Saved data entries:
= Beginning of Section =
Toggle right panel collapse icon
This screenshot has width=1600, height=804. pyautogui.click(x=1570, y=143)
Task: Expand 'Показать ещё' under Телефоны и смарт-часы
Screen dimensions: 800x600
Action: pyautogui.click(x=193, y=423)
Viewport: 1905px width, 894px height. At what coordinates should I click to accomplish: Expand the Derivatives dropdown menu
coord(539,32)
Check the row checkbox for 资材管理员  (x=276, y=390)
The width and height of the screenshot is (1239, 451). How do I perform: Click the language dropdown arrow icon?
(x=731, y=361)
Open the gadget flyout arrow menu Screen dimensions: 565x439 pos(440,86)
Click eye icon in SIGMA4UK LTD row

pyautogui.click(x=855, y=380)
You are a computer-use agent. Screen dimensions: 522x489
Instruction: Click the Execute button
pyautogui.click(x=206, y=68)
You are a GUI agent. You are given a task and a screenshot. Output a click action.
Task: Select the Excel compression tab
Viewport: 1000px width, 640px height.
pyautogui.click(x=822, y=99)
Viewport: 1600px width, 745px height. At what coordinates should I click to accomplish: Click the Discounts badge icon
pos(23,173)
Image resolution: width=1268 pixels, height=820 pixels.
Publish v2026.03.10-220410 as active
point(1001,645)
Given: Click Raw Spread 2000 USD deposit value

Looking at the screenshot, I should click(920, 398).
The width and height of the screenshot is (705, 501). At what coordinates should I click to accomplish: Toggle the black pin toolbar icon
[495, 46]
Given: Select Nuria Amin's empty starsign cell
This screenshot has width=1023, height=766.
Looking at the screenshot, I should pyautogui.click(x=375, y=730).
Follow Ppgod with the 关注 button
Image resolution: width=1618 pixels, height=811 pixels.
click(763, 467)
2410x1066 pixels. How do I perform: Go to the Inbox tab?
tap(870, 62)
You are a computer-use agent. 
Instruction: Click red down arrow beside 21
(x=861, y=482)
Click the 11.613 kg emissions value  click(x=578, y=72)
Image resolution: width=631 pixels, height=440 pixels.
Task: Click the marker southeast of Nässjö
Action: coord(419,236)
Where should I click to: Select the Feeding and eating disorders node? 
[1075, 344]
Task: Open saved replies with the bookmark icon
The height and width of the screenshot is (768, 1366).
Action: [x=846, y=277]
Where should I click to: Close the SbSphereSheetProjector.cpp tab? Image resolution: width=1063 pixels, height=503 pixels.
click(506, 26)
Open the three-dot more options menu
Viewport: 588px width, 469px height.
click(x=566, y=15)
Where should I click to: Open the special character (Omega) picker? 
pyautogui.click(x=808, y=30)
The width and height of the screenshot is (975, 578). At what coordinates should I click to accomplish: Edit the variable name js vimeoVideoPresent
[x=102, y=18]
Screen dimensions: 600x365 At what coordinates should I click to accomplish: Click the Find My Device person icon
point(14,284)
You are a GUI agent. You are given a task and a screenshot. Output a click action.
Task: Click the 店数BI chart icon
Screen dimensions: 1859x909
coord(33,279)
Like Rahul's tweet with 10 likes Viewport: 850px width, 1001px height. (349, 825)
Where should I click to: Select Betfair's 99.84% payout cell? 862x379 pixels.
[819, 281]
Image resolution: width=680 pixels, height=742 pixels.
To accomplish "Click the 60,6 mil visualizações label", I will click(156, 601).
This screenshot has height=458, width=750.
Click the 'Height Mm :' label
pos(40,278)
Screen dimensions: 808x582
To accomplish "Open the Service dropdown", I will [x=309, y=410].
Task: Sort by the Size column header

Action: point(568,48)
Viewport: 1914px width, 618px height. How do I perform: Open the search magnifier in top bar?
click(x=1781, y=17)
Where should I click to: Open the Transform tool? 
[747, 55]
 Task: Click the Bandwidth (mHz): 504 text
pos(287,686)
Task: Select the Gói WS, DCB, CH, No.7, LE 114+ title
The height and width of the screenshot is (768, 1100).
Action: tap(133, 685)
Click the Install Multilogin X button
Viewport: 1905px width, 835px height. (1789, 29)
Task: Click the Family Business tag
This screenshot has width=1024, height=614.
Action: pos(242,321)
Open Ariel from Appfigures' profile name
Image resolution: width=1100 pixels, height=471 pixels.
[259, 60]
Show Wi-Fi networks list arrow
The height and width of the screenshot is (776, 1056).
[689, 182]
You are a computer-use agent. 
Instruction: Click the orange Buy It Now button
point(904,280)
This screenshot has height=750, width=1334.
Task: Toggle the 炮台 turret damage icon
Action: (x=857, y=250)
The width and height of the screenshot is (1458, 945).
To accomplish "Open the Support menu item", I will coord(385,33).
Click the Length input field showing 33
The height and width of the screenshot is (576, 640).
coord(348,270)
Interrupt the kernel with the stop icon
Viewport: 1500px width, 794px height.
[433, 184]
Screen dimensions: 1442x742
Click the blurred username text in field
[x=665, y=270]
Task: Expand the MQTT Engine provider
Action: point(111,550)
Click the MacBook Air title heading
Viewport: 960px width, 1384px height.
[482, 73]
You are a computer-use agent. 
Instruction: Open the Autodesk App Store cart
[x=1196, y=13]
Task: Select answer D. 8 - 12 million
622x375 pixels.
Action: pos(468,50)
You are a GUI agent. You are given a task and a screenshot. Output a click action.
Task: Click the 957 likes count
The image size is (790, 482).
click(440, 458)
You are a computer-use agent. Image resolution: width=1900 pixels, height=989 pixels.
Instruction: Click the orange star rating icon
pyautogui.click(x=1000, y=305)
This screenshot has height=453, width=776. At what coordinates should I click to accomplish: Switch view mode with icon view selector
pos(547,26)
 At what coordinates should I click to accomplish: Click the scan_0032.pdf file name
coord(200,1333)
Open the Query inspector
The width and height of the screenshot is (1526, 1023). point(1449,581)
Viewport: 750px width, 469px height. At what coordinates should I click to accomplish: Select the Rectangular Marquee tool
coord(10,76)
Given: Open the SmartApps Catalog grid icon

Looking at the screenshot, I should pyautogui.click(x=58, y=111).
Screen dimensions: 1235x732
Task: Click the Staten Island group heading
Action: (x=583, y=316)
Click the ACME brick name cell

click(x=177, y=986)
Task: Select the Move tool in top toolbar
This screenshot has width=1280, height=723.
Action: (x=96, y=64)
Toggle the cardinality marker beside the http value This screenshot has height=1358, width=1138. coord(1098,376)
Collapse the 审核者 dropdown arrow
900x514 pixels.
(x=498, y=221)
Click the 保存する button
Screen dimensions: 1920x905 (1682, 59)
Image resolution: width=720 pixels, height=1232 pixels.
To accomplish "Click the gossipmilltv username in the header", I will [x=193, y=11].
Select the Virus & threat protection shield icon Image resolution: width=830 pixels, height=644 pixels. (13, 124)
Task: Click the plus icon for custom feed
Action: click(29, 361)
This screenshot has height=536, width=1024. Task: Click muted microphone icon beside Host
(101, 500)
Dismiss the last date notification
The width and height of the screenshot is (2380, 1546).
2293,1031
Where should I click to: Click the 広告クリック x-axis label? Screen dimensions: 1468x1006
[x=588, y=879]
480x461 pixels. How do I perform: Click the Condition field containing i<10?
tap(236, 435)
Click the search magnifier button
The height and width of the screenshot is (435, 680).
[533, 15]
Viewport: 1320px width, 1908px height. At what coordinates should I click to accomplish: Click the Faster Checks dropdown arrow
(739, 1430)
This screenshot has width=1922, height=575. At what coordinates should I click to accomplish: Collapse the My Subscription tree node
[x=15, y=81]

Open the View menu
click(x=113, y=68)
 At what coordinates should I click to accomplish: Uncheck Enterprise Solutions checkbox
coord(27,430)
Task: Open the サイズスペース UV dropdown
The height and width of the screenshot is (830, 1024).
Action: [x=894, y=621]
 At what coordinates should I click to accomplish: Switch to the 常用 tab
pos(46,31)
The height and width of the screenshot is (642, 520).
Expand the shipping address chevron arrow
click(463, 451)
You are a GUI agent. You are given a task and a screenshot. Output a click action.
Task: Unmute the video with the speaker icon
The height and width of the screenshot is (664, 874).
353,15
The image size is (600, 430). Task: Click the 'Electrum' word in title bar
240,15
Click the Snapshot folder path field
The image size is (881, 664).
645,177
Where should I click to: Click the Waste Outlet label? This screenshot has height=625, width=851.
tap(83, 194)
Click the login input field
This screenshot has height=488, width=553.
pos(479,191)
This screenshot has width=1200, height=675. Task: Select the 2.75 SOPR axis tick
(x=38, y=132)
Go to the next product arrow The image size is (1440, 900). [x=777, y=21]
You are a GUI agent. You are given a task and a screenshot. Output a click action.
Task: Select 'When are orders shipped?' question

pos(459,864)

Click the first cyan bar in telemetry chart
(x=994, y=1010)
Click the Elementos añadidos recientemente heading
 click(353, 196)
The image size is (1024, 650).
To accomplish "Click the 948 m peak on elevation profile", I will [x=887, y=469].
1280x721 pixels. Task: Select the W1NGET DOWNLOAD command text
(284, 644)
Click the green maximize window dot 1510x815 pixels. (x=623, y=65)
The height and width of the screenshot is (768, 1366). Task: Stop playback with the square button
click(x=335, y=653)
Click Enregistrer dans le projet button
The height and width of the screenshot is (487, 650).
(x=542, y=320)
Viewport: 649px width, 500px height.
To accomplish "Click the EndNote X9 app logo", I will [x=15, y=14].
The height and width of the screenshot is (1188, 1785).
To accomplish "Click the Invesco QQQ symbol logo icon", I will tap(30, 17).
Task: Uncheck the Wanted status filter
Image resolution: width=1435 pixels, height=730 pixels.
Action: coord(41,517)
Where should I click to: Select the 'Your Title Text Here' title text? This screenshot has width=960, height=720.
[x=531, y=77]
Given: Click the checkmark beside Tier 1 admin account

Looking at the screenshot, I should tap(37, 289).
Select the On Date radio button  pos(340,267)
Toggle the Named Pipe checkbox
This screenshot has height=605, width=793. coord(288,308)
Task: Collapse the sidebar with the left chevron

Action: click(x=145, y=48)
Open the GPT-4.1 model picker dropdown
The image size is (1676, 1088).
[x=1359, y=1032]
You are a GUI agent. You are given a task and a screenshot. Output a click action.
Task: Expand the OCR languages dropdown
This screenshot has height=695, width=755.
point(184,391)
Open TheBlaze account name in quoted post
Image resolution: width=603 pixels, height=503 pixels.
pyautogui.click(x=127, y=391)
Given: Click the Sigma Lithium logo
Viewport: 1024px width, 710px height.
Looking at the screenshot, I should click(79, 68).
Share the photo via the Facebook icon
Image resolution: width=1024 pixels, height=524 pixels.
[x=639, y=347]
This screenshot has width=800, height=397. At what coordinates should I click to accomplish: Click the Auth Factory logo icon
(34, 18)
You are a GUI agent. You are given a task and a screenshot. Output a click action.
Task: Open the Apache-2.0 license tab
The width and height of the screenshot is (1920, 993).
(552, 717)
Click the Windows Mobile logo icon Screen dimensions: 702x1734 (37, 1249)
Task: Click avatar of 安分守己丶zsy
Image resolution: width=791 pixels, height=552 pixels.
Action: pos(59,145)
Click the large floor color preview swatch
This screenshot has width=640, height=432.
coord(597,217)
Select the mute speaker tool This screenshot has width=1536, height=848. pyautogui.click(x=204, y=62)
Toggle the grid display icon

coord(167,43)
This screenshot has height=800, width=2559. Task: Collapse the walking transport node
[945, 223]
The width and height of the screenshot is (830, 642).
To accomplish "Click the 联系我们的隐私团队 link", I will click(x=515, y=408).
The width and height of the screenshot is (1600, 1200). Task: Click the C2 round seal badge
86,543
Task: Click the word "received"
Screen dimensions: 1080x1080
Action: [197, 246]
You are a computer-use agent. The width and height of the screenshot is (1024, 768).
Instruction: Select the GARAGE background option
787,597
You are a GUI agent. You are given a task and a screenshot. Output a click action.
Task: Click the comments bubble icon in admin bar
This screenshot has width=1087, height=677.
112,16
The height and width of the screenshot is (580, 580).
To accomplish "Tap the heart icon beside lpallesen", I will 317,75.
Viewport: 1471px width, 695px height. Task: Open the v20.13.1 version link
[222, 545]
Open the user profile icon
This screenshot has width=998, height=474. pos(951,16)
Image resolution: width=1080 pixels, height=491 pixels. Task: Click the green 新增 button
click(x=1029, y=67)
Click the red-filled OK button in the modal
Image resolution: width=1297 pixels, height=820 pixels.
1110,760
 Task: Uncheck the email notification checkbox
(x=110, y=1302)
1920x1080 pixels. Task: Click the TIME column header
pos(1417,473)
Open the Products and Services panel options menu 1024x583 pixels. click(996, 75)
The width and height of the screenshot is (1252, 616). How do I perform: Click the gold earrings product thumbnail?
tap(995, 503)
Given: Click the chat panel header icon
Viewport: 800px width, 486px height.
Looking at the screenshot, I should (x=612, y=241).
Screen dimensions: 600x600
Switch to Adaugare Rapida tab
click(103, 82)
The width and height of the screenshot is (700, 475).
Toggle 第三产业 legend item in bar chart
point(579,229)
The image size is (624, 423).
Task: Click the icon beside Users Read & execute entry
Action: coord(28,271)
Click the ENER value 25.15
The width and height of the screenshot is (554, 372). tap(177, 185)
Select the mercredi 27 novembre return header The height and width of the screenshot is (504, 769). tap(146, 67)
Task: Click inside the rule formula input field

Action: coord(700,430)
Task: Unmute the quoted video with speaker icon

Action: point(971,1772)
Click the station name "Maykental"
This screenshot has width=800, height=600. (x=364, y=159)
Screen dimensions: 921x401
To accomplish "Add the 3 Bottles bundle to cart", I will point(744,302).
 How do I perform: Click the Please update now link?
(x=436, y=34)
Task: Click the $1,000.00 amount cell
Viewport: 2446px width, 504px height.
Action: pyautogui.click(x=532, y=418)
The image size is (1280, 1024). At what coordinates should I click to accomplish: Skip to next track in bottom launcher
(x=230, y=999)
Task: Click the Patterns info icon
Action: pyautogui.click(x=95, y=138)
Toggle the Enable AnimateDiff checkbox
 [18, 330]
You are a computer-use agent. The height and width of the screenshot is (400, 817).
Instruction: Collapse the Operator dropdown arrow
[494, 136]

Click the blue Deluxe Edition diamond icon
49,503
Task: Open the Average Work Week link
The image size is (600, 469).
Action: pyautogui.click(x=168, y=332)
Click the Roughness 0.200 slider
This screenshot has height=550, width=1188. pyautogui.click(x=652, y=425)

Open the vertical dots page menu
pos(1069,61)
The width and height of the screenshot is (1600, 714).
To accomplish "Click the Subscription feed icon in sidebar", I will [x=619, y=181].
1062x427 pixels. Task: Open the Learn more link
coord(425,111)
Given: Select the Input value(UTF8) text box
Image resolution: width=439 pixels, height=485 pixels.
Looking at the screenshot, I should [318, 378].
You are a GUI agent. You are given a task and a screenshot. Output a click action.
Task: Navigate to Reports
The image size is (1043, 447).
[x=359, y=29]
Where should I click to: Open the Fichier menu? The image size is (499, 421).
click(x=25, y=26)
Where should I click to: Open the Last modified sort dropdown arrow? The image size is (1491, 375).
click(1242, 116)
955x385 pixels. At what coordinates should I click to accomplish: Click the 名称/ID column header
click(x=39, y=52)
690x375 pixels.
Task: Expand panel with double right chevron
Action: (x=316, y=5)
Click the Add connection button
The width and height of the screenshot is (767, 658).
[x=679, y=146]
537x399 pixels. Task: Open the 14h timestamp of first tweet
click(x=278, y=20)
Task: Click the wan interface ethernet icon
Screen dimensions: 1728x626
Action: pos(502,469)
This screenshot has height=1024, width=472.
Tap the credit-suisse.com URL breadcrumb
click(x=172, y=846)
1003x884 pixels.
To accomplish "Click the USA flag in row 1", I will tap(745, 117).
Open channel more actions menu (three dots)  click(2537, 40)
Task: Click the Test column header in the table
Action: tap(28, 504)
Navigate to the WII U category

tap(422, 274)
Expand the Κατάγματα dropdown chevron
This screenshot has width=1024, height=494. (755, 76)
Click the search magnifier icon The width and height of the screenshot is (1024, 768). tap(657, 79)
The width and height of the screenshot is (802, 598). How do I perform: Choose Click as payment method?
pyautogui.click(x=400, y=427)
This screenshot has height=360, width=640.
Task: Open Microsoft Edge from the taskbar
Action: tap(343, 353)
= End of Section =
Directions for this task: Identify the lines in the entries above that contain "options", then copy them out.

Reply:
Open the three-dot more options menu
Open the Products and Services panel options menu 1024x583 pixels. click(996, 75)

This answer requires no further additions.